In our van, someone is almost always crying, bleeding, or having some other minor emergency. We're also usually late for something. We don't need a summer reading program to inject additional stress into our car trips; we're doing just fine in that department on our own.
2. We can never find the reading logs. Ever.
No matter where I kept the reading logs, whether tacked on the fridge or in a locked box buried 5 feet underground, they were always missing. Always. They were lost instantly when we arrived home from signing up for the summer reading program, every time they wanted to log their reading time, and whenever it was time to go to the library.
Even if we did manage to bring them with us (yay!) they were inexplicably lost somewhere between the car and the librarian's desk.
3. Other random tragedies befall the reading logs.

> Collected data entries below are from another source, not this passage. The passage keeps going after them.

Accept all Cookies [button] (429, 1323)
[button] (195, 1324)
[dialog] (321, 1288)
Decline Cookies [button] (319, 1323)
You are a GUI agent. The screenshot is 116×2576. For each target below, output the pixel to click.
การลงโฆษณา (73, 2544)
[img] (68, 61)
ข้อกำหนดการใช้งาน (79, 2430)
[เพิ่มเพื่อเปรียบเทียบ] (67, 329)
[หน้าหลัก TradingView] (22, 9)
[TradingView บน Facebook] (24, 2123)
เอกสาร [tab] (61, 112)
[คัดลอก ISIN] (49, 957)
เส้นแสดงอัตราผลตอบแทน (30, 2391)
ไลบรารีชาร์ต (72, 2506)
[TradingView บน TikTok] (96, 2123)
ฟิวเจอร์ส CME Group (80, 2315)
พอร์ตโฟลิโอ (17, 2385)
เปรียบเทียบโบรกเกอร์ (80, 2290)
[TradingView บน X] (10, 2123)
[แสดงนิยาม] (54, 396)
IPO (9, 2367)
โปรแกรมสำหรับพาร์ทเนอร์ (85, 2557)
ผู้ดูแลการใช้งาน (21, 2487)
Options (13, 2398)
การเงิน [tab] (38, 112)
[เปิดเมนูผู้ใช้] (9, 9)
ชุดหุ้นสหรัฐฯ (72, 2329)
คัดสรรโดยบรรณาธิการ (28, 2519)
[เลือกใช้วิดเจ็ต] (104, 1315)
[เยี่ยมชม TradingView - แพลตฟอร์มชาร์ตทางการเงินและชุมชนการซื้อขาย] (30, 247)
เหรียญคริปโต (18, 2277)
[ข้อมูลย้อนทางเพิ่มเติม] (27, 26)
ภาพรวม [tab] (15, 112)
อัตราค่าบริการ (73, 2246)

In general, loose pieces of paper don't fare well in our house. Little sisters draw on things. People spill water on things. Random pieces of paper lying around get thrown in the recycling. They just do.
Would an online version of the reading log be better? Maybe. But probably not. Because...
4. My kids can't track their reading.
Oh, they're smart kids who know how to use a stopwatch, but they just don't read that way. They don't say, "Okay Self, I am going to sit down and read a book now. Let me get my timer and set it for 20 minutes!"
No, the way my kids read is like this: I send them to get the broom and dustpan for me, but they get distracted by a book sitting on top of the washing machine. Twenty minutes later when I go looking for them, I find them standing slack-jawed in front of the book, sometimes with one hand outstretched toward the broom as a token of their forgotten mission. Repeat scenario twenty times per day.
If books were black holes, my kids would be the unfortunate stars getting sucked into them. There's no planning ahead for that. Counting the number of minutes they read is like tabulating how many child-sized socks there are scattered around my house at any given time: impossible.
5. I don't want the responsibility.
And it turns out, neither do they.
That summer we learned that reading logs turn me into a crazy person. So the next year I told the kids that if they wanted to sign up, it was going to be completely their project. I would provide rides to the library, but anything having to do with a reading log was no longer my responsibility.
I believe their logs made it to the library once, and after that summer, the kids never asked about the summer reading program again. I think they realized it just wasn't worth it.
The registration period for our library's summer reading program starts on Monday, and we're not signing up. We're not even going to think about it.
My kids will read too much this summer, just like they always do, just because they love reading. In fact I'll have to remind them when it's time to put down their books to go outside and play.
Maybe there's a summer playing program we could enroll in, instead?